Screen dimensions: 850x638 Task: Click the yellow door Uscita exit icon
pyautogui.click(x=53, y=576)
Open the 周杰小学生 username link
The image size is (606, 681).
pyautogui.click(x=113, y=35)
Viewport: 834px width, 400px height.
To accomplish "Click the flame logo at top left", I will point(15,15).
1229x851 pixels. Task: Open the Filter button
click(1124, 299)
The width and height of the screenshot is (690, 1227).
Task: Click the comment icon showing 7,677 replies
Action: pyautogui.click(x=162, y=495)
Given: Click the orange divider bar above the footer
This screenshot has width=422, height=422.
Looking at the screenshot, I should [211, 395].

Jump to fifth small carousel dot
▬▬▬
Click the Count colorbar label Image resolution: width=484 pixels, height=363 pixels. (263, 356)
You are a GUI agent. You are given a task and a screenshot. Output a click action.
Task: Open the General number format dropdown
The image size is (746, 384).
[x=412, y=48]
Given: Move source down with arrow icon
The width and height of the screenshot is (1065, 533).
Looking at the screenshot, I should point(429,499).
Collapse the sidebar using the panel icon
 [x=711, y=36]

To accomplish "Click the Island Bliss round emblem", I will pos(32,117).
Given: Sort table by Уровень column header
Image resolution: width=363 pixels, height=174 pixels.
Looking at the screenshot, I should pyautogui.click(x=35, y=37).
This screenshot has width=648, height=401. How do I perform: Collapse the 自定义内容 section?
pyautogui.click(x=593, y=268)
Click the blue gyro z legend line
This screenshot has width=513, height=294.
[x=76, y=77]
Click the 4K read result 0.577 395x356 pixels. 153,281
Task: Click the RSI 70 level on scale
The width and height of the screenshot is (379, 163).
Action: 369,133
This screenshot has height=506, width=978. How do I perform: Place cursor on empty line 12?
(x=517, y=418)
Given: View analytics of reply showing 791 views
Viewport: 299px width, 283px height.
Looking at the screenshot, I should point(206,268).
▬▬▬
◆ Exercise instructions
Only those lines of the entries above that run from the line containing "Screen dimensions: 850x638" to the line containing "Jump to fifth small carousel dot", both included, should be transcribed exactly.

◆ Response to the task
Screen dimensions: 850x638 Task: Click the yellow door Uscita exit icon
pyautogui.click(x=53, y=576)
Open the 周杰小学生 username link
The image size is (606, 681).
pyautogui.click(x=113, y=35)
Viewport: 834px width, 400px height.
To accomplish "Click the flame logo at top left", I will point(15,15).
1229x851 pixels. Task: Open the Filter button
click(1124, 299)
The width and height of the screenshot is (690, 1227).
Task: Click the comment icon showing 7,677 replies
Action: pyautogui.click(x=162, y=495)
Given: Click the orange divider bar above the footer
This screenshot has width=422, height=422.
Looking at the screenshot, I should [211, 395].

Jump to fifth small carousel dot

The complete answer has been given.